+++
title = "Who we are"
description = "Veraccord Labs LLC builds LockWire — secure-by-default infrastructure, with the evidence to prove every claim."
weight = 7
sort_by = "weight"
+++

**Veraccord Labs LLC** builds LockWire: secure-by-default infrastructure for
software that has to be trustworthy on the wire and provable after the fact.

Most applications aren't broken by exotic attacks. They're broken by defaults —
the shortcuts every codebase takes when security is hard and the deadline is
real.
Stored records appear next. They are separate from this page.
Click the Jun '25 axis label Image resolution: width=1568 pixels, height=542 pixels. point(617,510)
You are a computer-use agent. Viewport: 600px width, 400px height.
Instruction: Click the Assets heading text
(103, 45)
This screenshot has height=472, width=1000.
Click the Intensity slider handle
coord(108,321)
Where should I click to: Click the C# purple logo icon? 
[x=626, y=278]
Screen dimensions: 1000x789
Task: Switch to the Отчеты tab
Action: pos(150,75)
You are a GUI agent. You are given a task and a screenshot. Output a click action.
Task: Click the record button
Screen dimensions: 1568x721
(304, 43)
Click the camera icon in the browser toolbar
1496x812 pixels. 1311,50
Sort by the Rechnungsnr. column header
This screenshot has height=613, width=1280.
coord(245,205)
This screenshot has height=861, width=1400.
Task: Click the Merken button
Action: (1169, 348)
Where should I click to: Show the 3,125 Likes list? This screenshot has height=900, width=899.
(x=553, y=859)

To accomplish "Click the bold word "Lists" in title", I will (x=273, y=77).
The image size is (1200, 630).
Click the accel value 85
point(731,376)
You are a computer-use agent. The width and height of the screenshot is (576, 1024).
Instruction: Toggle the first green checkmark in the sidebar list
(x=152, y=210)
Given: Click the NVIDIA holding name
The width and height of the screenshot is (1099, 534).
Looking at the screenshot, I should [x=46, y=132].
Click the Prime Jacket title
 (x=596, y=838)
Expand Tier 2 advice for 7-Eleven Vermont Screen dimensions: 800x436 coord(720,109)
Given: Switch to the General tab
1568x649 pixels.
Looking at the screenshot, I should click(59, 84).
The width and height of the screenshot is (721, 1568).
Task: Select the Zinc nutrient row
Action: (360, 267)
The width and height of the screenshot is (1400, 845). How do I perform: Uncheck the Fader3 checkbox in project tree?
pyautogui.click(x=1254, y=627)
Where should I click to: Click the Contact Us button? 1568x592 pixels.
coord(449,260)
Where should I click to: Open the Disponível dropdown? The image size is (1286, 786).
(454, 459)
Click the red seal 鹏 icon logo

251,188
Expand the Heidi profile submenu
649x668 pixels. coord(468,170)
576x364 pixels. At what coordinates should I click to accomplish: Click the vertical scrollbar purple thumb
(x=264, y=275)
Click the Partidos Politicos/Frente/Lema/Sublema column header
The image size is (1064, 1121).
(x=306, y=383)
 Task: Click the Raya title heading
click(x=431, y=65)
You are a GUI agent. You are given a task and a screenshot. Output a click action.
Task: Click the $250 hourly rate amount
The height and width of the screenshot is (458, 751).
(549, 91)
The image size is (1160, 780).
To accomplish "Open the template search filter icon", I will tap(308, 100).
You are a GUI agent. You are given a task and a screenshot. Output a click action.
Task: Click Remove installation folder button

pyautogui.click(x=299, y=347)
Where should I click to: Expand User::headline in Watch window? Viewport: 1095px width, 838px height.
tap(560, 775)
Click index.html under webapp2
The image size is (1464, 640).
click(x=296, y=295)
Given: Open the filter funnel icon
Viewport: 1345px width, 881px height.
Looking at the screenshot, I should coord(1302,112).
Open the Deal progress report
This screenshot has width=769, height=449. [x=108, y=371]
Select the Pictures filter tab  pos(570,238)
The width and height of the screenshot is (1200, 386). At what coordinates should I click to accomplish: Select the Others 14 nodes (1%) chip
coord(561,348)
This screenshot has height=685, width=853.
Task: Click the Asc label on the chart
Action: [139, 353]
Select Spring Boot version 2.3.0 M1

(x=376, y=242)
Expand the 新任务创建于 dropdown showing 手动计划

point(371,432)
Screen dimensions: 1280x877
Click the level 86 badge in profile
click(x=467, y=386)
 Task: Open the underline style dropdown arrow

LockWire is the alternative: the Easy Button that makes the correct,
secure choice the default one, backed by evidence you can read rather than
adjectives you have to take on faith.

## The experience behind it

LockWire is built on hands-on experience securing systems where failure is not
an option — across domains where safety, security, and trust are the same
problem:

- **IoT security** — embedded devices, cloud back-ends, cloud/web apps, and
  mobile applications.
- **Control systems** — embedded controllers, cloud-accessible and on-premises
  servers, thin and thick clients, and fly-by-wire flight controls.
- **Communications** — secure communications over wire, ground-based RF,
  airborne RF, and satellite.
- **Positioning** — radar (airborne and ground-based), GPS and other GNSS
  (GLONASS, DGPS, WAAS, LAAS), including GPS autoland.
- **Cybersecurity** — secure system and software design, requirements, threat
  modeling, and testing; Blue Team and Red Team operations; building
  IEC 62443-based organizations and products; and senior product
  design/cybersecurity leadership at a Fortune 500 company.

The breadth is the point: the traps LockWire removes are ones we have had to
navigate ourselves, in systems where a security defect is a safety defect.

## What we believe

- **Evidence over adjectives.** Threat models, requirement-to-code traceability,
  SBOMs, and a self-audited secure-development process ship in the open, in the
  repositories — read them before you trust us.
- **Secure by default, not secure by expertise.** The out-of-the-box
  configuration is the safe one; an insecure setup should fail at build time,
  not in production.
- **Easy, and delightful.** Designing something secure — a product, an
  application, a website — should be a one-line Easy Button, not a research
  project, and building it should be a pleasure. When the secure path is also
  the path of least resistance, developers take it by default.
- **Standards as the floor.** Our development process is based on IEC 62443-4-1,
  and we engineer against the technical requirements of IEC 62443-3-3 and -4-2
  Security Level 4 — baselines we self-assess against in the open, not
  certifications we claim. Cryptography is FIPS-only.
- **Open, and staying that way.** The security core and CLI are Apache-2.0,
  permanently; every tier — including the source-available AI tier — is
  published on crates.io, never behind a portal.